## Goal of the exercise
Could you please retype all of the data below exactly?

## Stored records
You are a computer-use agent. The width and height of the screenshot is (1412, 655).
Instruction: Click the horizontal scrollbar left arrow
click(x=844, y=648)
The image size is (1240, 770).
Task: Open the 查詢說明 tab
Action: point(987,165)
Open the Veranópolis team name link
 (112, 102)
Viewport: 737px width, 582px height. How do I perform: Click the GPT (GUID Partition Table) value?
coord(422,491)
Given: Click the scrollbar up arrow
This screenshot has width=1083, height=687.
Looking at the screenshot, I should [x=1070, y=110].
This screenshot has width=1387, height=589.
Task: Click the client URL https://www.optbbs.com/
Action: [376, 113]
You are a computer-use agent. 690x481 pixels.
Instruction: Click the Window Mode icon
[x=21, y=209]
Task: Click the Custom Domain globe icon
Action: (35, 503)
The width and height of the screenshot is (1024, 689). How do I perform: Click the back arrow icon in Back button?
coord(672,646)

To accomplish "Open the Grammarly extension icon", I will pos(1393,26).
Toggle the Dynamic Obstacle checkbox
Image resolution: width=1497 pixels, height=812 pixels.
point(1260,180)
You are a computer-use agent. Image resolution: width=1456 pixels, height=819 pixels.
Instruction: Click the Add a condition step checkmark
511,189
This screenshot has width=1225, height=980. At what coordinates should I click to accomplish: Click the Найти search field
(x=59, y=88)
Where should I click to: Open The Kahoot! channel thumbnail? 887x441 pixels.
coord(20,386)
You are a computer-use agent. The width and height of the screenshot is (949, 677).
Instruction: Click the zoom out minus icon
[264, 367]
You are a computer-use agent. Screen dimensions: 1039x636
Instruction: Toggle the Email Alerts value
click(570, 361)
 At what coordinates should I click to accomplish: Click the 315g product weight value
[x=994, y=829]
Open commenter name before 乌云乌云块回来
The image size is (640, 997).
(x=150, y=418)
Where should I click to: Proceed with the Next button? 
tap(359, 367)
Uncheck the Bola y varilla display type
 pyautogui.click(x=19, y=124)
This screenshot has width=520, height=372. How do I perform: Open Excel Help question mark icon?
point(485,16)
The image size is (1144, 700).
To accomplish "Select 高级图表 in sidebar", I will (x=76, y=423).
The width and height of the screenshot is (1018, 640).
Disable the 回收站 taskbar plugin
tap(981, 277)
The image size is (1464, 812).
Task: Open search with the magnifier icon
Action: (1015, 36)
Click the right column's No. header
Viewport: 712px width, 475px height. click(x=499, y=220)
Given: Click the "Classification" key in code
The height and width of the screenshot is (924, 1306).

## Solution to the exercise
You are a computer-use agent. The width and height of the screenshot is (1412, 655).
Instruction: Click the horizontal scrollbar left arrow
click(x=844, y=648)
The image size is (1240, 770).
Task: Open the 查詢說明 tab
Action: point(987,165)
Open the Veranópolis team name link
 (112, 102)
Viewport: 737px width, 582px height. How do I perform: Click the GPT (GUID Partition Table) value?
coord(422,491)
Given: Click the scrollbar up arrow
This screenshot has width=1083, height=687.
Looking at the screenshot, I should [x=1070, y=110].
This screenshot has width=1387, height=589.
Task: Click the client URL https://www.optbbs.com/
Action: [376, 113]
You are a computer-use agent. 690x481 pixels.
Instruction: Click the Window Mode icon
[x=21, y=209]
Task: Click the Custom Domain globe icon
Action: (35, 503)
The width and height of the screenshot is (1024, 689). How do I perform: Click the back arrow icon in Back button?
coord(672,646)

To accomplish "Open the Grammarly extension icon", I will pos(1393,26).
Toggle the Dynamic Obstacle checkbox
Image resolution: width=1497 pixels, height=812 pixels.
point(1260,180)
You are a computer-use agent. Image resolution: width=1456 pixels, height=819 pixels.
Instruction: Click the Add a condition step checkmark
511,189
This screenshot has width=1225, height=980. At what coordinates should I click to accomplish: Click the Найти search field
(x=59, y=88)
Where should I click to: Open The Kahoot! channel thumbnail? 887x441 pixels.
coord(20,386)
You are a computer-use agent. The width and height of the screenshot is (949, 677).
Instruction: Click the zoom out minus icon
[264, 367]
You are a computer-use agent. Screen dimensions: 1039x636
Instruction: Toggle the Email Alerts value
click(570, 361)
 At what coordinates should I click to accomplish: Click the 315g product weight value
[x=994, y=829]
Open commenter name before 乌云乌云块回来
The image size is (640, 997).
(x=150, y=418)
Where should I click to: Proceed with the Next button? 
tap(359, 367)
Uncheck the Bola y varilla display type
 pyautogui.click(x=19, y=124)
This screenshot has width=520, height=372. How do I perform: Open Excel Help question mark icon?
point(485,16)
The image size is (1144, 700).
To accomplish "Select 高级图表 in sidebar", I will (x=76, y=423).
The width and height of the screenshot is (1018, 640).
Disable the 回收站 taskbar plugin
tap(981, 277)
The image size is (1464, 812).
Task: Open search with the magnifier icon
Action: (1015, 36)
Click the right column's No. header
Viewport: 712px width, 475px height. click(x=499, y=220)
Given: Click the "Classification" key in code
The height and width of the screenshot is (924, 1306).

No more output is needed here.